■ **Aim of the exercise**
Count the lines of the material that contain the word "scrollbar", treating uppercase and lowercase letters as different. Reply with the number alone.

----- Exercise input

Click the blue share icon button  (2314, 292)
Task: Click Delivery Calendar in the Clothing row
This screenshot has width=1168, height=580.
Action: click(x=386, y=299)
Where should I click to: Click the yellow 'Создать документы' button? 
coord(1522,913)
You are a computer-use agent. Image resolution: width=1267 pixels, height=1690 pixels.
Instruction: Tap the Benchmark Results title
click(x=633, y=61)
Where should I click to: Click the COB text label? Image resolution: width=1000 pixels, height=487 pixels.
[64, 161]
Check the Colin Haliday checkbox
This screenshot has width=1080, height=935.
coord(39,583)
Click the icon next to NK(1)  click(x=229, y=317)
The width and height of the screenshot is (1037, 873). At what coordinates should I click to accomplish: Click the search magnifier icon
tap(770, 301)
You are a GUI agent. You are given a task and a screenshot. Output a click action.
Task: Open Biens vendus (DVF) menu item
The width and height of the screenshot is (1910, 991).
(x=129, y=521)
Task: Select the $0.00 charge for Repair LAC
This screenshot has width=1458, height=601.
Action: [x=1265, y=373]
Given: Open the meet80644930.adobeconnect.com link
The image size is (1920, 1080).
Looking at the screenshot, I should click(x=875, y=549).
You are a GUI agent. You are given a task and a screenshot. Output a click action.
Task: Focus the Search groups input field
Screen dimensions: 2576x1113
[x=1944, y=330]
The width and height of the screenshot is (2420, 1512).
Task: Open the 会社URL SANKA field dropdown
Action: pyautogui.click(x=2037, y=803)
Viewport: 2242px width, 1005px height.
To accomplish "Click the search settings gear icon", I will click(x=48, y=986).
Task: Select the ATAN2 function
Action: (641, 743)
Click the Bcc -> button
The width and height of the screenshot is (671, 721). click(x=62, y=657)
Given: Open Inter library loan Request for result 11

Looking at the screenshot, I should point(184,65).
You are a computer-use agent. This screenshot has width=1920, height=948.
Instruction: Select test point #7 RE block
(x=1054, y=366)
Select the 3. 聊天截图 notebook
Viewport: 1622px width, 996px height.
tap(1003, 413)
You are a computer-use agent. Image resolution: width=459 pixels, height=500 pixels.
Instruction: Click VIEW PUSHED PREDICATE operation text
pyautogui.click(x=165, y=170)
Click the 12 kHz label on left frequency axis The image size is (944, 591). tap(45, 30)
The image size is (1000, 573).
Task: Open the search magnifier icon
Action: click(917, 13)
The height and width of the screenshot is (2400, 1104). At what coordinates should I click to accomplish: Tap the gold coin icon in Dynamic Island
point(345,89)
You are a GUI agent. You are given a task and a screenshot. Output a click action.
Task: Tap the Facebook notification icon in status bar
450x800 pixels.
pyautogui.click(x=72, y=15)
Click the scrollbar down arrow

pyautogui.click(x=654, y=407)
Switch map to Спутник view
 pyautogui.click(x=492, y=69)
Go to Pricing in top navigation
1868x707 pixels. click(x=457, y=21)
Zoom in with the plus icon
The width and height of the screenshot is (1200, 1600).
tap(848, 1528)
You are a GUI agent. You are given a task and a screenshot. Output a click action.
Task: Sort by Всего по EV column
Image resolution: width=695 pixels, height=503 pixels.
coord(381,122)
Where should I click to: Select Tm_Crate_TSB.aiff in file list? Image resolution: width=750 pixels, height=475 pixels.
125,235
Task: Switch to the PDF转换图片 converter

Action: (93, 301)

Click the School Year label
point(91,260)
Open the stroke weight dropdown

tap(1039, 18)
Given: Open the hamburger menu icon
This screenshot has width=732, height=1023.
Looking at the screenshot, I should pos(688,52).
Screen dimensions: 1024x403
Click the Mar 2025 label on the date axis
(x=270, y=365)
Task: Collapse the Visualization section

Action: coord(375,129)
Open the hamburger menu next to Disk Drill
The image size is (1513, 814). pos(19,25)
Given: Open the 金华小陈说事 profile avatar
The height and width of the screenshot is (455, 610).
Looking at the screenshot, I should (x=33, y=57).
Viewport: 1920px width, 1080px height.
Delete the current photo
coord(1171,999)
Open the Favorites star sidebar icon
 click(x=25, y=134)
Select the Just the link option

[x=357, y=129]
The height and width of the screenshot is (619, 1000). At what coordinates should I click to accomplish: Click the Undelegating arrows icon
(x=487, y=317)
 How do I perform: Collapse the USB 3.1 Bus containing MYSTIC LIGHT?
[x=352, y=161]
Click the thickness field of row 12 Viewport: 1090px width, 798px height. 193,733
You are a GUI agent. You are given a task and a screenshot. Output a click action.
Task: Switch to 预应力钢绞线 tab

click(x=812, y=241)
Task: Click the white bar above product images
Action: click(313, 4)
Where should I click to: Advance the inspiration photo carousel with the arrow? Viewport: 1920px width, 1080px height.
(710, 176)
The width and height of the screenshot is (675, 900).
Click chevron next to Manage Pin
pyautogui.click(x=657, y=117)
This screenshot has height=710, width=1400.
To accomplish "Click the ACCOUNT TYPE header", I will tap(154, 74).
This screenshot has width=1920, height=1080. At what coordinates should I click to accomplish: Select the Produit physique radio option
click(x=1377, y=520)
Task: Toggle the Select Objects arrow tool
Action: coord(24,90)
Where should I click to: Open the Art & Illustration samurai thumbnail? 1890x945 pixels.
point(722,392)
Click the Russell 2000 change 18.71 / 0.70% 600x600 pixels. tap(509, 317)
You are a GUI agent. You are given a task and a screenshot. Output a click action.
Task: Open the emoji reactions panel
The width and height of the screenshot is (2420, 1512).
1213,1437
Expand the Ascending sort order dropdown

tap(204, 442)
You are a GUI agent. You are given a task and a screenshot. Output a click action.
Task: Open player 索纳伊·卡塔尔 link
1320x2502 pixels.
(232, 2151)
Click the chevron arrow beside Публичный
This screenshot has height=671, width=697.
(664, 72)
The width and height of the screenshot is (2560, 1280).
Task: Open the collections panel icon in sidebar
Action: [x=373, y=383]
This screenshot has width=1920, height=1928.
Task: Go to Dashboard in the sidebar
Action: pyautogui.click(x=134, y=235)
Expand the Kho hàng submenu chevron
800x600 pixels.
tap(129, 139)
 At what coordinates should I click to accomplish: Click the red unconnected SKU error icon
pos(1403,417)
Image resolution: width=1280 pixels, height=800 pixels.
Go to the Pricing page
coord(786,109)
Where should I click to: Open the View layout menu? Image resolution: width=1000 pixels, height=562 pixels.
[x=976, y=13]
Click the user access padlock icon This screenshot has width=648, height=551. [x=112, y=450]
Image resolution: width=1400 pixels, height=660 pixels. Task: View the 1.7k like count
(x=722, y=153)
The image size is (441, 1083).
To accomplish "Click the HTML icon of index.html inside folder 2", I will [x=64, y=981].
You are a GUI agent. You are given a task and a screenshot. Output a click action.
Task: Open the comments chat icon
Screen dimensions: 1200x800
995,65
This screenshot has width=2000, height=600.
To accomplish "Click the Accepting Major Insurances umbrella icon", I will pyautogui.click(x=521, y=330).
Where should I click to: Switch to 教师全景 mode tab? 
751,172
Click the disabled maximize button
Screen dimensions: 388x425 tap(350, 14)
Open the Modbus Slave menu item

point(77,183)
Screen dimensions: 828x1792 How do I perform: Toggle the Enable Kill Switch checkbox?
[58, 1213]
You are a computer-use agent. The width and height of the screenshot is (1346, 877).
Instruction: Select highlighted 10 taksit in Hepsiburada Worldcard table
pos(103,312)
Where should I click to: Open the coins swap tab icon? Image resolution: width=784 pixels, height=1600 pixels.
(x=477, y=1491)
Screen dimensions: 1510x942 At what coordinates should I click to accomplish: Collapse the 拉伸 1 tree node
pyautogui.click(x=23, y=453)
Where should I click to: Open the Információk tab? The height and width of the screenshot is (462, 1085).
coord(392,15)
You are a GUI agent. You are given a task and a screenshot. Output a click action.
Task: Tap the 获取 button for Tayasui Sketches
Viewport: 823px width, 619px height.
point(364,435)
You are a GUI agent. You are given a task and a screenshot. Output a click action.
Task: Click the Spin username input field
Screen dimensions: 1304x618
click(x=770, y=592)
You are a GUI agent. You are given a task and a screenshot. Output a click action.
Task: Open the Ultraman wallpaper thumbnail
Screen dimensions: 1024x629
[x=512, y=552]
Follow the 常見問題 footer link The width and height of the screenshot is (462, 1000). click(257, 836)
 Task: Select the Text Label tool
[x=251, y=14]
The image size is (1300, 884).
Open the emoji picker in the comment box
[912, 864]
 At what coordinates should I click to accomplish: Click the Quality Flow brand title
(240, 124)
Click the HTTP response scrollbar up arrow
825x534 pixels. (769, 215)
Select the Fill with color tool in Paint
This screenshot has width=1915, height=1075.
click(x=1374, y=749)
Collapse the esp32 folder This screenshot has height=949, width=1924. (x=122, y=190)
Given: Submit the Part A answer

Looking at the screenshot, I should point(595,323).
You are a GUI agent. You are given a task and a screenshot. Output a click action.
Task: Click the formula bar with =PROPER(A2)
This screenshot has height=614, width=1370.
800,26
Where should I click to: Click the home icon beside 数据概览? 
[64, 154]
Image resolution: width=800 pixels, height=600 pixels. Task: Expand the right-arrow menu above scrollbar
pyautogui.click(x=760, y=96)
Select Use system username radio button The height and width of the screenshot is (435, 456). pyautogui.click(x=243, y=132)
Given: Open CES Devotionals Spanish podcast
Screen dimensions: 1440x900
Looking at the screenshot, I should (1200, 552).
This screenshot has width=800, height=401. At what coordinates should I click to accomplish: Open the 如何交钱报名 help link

----------

■ **Written solution**
3